=== 資料データ ===

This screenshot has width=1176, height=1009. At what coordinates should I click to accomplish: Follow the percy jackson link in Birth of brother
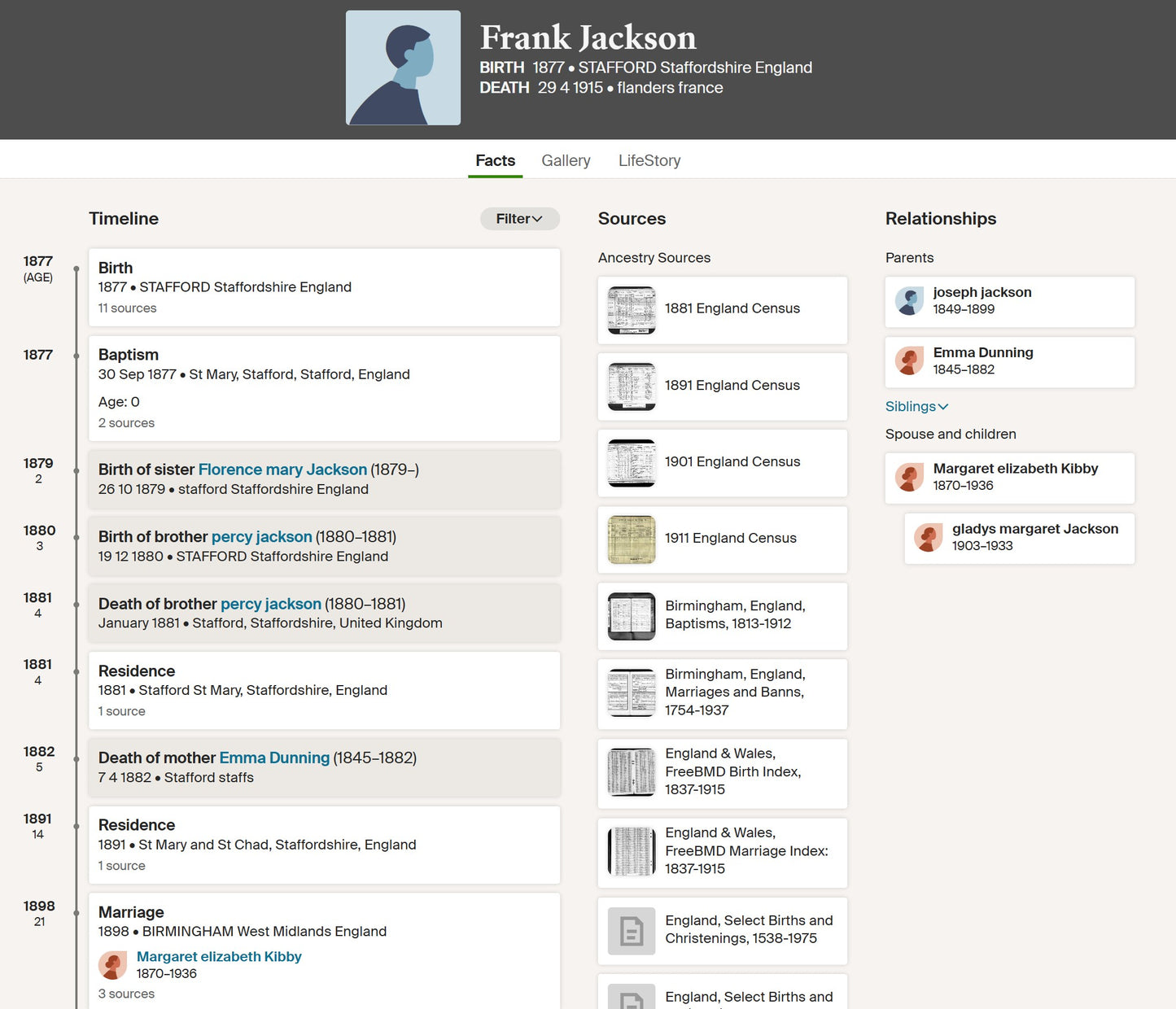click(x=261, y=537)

===
=== 資料データ ===

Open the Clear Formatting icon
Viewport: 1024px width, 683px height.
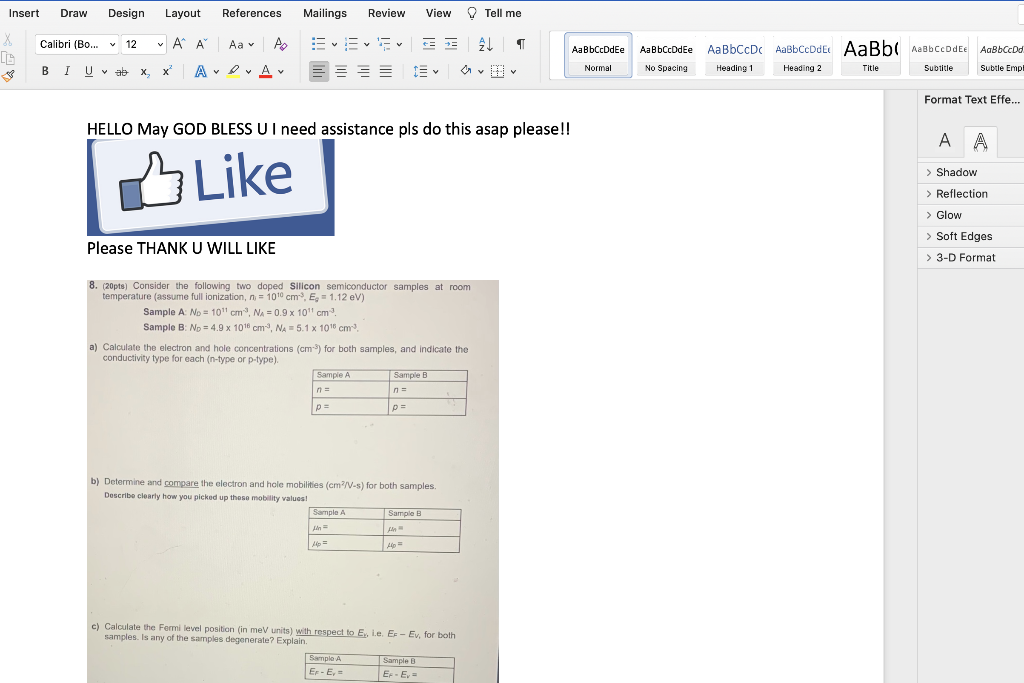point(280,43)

===

課題の詳細 -> 上の資料の中から、文字列「height」を含む行をすべて見つけ出し、一行ずつ書き写しなさい。

解答 ->
This screenshot has width=1176, height=1009. At what coordinates should I click to accomplish: Follow the percy jackson link in Birth of brother
Viewport: 1024px width, 683px height.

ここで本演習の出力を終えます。